The ’bot’s green acceptance light flashed. It swiveled and sped away, swiftly negotiating the plank ramp they had used to climb onto the roof.

Dennis heard booted footsteps on the stairwells below this level. They didn’t have much time.

Arth was in his place in the strap saddle, as Dennis had showed him. Arth looked completely confident. He had seen the “balloon” soaring through the night and knew now that Dennis could manage flying things. The distinction between a balloon and a glider was inconsequential to him.

“This is a two-man glider,” Dennis said, “but you two don’t weigh much more than one big man. Linnora can ride with Arth on the rear seat. All we have to do is make it out of town, anyway.”

But Linnora clutched her cloak around her, staring at the great flapping wings. She looked at Dennis, all her doubts brought back at once.

I don’t blame her
, Dennis thought.
She’s a savvy lady, but she’s not prepared for this
.

All three of them could die in this attempt. Some might say that what Kremer had in store for her would be worse than death. But while one lived there was always a chance.

She held her klasmodion to her breast as the gusty wind tugged at the great kite, almost dragging Dennis and Arth along the roof. The glider was like a powerful bird, straining at a tether—eager to be airborne.

Suddenly there were thuds and dismayed shouts from the landing below. The robot was making its stand at the head of the stairs.

Dennis looked at the L’Toff Princess, and her eyes met his. He could tell she wanted to trust him. But this was all too sudden, too alien for her.

He couldn’t drag her along by force. But neither could he bring himself to leave her behind.

Linnora caught sight of it first, when the small figure
appeared clambering over the ledge. She gasped and stared to the left. Dennis swiveled quickly and saw a tiny face—a pair of small green eyes and two rows of grinning, sharp teeth.

“A Krenegee!” Linnora said with a sigh.

The pixolet grinned. It scrambled onto the roof, then launched itself into the breeze. With outspread wing membranes it sailed lazily to Dennis and landed on his shoulder.

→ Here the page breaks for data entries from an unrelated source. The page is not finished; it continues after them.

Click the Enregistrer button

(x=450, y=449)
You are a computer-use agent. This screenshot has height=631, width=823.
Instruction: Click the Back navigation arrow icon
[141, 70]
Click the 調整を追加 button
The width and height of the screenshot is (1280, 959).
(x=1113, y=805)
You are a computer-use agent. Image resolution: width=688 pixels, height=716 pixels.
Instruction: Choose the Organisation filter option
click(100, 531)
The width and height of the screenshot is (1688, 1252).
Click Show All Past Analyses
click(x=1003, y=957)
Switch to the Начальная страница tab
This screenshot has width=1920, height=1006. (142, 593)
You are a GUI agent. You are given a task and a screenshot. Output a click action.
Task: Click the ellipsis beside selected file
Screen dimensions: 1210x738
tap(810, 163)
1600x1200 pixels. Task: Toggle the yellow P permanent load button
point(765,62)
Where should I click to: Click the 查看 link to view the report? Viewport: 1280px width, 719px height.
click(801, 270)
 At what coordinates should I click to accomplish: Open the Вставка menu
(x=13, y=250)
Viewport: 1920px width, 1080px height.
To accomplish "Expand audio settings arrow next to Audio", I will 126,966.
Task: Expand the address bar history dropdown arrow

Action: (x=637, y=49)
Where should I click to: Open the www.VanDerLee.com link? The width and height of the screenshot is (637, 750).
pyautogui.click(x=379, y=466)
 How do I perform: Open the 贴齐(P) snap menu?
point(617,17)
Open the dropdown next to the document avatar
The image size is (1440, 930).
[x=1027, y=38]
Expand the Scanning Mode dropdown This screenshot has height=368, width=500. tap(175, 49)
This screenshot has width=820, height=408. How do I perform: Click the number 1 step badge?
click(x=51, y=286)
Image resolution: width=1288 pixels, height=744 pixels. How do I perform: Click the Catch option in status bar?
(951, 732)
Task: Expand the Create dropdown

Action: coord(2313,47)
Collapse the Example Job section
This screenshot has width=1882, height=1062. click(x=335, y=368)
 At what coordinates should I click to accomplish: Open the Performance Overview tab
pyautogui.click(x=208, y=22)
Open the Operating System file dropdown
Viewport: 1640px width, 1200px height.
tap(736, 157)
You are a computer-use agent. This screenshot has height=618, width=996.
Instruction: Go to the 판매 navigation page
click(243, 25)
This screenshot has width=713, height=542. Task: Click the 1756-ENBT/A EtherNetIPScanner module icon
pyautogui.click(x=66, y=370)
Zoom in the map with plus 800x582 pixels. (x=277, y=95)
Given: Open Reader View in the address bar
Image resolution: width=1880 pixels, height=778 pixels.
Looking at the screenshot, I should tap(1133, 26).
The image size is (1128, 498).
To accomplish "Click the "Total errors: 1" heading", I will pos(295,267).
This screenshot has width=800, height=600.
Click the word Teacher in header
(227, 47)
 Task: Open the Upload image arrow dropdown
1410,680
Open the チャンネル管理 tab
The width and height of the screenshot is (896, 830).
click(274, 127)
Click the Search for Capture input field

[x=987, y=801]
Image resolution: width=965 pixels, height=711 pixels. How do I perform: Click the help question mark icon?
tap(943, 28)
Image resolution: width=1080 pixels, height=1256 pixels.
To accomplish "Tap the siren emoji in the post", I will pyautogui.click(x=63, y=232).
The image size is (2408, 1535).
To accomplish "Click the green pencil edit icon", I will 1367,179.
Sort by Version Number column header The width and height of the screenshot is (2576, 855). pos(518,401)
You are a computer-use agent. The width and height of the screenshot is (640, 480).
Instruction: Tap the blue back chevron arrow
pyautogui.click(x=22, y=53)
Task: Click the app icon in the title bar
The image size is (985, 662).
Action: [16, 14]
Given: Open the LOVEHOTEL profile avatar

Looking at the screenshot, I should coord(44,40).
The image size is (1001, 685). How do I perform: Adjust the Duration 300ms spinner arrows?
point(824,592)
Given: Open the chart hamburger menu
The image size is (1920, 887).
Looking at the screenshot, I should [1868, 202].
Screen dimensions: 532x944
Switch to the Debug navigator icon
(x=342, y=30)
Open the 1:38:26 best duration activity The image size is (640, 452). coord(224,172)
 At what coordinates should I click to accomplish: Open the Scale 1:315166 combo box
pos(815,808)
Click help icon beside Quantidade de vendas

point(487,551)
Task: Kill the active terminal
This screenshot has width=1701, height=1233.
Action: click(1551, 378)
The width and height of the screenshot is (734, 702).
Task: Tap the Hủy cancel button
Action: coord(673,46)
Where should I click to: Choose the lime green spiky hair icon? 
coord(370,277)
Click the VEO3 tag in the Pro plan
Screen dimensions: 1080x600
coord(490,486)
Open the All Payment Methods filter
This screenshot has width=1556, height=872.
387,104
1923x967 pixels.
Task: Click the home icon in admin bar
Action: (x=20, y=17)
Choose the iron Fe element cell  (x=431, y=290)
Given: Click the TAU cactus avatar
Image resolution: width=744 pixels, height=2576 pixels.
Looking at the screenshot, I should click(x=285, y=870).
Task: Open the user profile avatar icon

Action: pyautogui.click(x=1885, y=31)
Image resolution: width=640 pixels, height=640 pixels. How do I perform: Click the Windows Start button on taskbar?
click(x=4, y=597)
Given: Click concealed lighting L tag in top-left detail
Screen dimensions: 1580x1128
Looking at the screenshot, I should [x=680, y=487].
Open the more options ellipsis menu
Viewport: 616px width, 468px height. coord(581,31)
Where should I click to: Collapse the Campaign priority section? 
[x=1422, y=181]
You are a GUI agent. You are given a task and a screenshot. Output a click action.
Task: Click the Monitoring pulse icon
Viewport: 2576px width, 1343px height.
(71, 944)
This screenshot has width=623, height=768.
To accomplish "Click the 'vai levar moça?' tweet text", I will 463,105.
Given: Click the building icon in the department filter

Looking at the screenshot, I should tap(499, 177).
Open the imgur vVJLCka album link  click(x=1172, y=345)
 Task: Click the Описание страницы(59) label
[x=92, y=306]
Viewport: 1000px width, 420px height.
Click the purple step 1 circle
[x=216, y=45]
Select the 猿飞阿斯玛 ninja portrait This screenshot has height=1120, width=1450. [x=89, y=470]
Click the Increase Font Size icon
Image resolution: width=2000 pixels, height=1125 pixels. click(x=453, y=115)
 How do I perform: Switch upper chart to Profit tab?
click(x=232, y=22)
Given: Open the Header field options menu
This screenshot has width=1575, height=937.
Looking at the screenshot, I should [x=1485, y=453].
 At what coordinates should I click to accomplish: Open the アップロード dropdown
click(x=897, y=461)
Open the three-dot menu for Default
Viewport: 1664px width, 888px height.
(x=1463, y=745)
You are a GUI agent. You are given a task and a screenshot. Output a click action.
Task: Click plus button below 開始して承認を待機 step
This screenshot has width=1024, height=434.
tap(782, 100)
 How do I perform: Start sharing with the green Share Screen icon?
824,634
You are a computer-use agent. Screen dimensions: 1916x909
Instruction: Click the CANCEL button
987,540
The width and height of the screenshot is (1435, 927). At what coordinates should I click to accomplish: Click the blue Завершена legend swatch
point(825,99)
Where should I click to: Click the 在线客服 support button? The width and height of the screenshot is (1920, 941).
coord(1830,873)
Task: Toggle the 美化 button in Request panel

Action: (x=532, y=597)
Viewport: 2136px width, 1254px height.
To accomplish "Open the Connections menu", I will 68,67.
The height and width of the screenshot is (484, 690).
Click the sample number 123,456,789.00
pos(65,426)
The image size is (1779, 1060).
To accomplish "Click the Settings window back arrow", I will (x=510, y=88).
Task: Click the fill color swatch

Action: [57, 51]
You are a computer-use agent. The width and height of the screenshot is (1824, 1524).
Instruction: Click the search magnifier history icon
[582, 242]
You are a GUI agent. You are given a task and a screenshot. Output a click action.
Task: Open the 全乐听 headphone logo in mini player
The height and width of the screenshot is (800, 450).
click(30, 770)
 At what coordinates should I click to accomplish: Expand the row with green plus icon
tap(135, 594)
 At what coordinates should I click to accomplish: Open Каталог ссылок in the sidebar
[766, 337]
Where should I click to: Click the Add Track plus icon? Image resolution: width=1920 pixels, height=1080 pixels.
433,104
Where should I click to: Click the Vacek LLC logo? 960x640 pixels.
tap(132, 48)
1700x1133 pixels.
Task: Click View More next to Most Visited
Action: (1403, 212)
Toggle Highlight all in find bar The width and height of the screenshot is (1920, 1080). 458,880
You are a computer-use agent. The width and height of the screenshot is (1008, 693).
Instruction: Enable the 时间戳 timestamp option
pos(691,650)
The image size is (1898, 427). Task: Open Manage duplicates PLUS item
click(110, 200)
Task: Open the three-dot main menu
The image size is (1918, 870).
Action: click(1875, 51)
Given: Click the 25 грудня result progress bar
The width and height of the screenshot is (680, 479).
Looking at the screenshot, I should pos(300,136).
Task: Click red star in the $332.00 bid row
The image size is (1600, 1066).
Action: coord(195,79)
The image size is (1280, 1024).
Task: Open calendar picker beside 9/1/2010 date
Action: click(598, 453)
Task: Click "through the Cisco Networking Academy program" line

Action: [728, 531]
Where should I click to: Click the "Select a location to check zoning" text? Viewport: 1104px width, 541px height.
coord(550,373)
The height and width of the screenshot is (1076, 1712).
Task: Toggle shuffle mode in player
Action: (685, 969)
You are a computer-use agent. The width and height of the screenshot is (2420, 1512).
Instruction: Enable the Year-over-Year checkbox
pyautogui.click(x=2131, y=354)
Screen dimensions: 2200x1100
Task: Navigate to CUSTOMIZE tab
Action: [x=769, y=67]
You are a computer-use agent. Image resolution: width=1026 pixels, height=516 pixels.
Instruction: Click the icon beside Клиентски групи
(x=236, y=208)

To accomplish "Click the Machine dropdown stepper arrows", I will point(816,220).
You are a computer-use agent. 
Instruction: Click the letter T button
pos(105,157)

Tiny claws bit into his cloak and jabbed his skin underneath.

Dennis had to struggle with his skidding feet, grappling with the bucking glider, cursing the wind and the stupid, irritating creature purring by his ear.

But Arth stared with superstitious awe, and when Linnora spoke, Dennis could barely hear her over the wind.


The Krenegee chooses whom it will—and those whom it chooses
make
the world
 …” she said.

It sounded like a litany. Perhaps the pixolet’s species was some sort of totem for her people. Maybe Pix might do some good for somebody after all!

He held out his hand to Linnora, and this time she stepped forward and took it readily, as if in a daze. He guided her into the rear saddle, in front of Arth, and told the thief to hold on to her as he would his life.

There came a series of screams and loud crashes from below as another group assaulted the head of the stairs.

He felt a little guilty leaving the robot to face all that alone. It was only a machine, of course. But here on Tatir, that
only
wasn’t as easy an excuse as on Earth.

The soldiers were getting organized. Dennis heard officers shouting and what had to be entire platoons trooping quickly up the stairs. It wouldn’t be long now.